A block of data
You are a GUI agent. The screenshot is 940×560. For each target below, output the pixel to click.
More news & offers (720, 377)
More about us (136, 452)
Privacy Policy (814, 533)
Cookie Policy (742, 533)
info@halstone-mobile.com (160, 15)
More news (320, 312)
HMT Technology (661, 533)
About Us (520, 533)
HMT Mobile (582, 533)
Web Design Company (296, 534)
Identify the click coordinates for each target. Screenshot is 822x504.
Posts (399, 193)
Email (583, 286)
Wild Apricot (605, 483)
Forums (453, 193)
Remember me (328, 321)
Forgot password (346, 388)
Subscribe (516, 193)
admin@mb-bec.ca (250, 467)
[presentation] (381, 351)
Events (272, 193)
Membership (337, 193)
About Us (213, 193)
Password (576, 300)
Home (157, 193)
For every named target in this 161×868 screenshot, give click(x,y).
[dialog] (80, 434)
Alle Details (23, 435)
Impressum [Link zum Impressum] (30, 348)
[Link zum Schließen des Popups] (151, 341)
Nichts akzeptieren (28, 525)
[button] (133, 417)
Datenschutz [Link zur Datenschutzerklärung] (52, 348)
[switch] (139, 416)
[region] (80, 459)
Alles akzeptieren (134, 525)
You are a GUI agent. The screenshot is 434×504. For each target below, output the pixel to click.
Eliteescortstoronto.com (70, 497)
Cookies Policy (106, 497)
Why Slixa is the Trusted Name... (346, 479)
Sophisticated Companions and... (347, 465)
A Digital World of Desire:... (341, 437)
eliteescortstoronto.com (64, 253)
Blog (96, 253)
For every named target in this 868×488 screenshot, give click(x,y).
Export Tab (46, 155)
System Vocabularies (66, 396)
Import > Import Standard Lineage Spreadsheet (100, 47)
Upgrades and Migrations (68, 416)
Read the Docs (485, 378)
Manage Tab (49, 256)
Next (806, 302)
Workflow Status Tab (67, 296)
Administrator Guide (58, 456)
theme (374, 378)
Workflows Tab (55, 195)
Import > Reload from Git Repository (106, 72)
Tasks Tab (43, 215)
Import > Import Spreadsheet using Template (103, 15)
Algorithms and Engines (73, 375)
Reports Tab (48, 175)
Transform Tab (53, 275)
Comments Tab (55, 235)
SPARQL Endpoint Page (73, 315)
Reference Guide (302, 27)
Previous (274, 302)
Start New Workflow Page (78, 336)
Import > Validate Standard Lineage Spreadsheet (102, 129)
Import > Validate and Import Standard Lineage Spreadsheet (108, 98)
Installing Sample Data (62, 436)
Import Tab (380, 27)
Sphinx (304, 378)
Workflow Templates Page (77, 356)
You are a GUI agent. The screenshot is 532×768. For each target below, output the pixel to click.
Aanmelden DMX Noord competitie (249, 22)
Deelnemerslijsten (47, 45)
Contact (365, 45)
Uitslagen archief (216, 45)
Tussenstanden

WHAT IS EXPECTED: Rewrite the items from the line with "About Us (213, 193)" up to and including the line with "Datenschutz [Link zur", keeping every line, requests too. Adjust each coordinate in the answers by adding -43 to it.

RESPONSE TO THE TASK:
About Us (170, 150)
Password (533, 257)
Home (114, 150)
For every named target in this 161×868 screenshot, give click(x,y).
[dialog] (37, 391)
Alle Details (-20, 392)
Impressum [Link zum Impressum] (-13, 305)
[Link zum Schließen des Popups] (108, 298)
Nichts akzeptieren (-15, 482)
[button] (90, 374)
Datenschutz [Link zur Datenschutzerklärung] (9, 305)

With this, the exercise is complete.